What have the Gerbils been up to?

I haven’t been over to Birther Report™ for quite a while and I thought I’d better check what the gerbils have been up to. A couple of things are going on.

Mike Volin says that the “Article II Truth Ad Campaign” is collecting money to launch “Internet ads” beginning the last week in January. The ads will “focus solely on the Article II ‘Natural Born Citizen’ requirement and the 2016 ineligible candidates including Barack Obama a.k.a. Barry Soetoro.” There’s PayPal link.

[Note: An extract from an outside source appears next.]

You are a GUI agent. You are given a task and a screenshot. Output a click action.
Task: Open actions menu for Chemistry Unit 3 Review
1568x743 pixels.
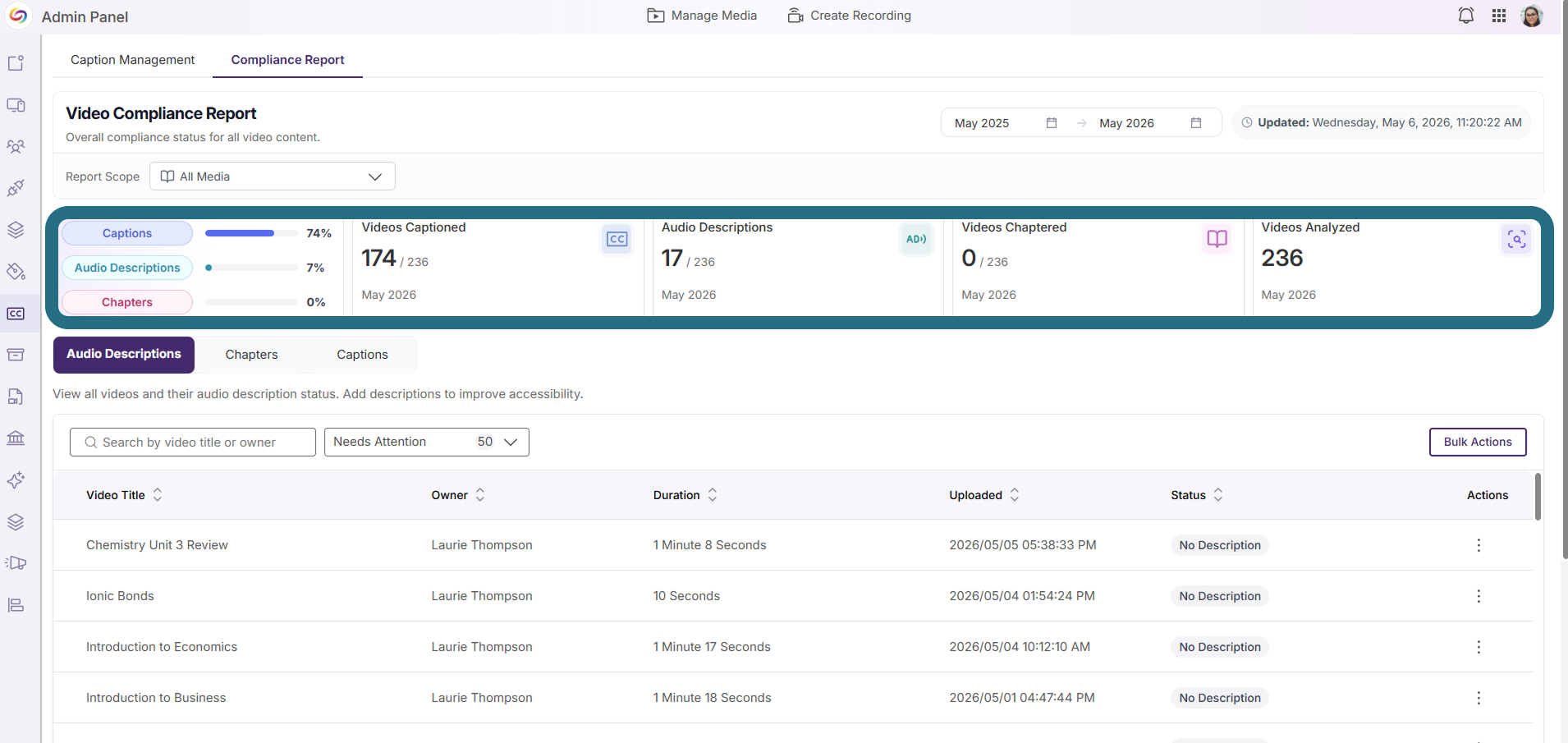[1479, 545]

Volin’s Blog Talk Radio show last night featured Charles Kerchner and Mario Apuzzo hosted by Gary Wilmott. The link to the show is here.

While I was poking around at Gary Wilmott’s Give Us Liberty 1776 blog, I saw a curious article: “Nope. Obama was NOT a Constitutional Law Professor.” It links to a fairly stupid article that says in essence that Obama lied when claimed to have taught Constitutional law because he was a not a professor, and therefore he didn’t teach. If one defines “professor” as “the highest rank in a college or university” then President Obama was not one, and never claimed to be one. His position at the University of Chicago Law School was “senior lecturer” and lecturers teach too. Heck, I taught calculus at a university and I was just a graduate teaching assistant. Duh.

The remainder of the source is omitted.